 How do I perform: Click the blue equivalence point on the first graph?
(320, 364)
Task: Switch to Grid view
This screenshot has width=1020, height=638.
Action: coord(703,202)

[Description of the task] The line with "Task: Switch to Grid view" through the last line of the entries above: output exactly those lines and nothing else.

[Response area]
Task: Switch to Grid view
This screenshot has width=1020, height=638.
Action: coord(703,202)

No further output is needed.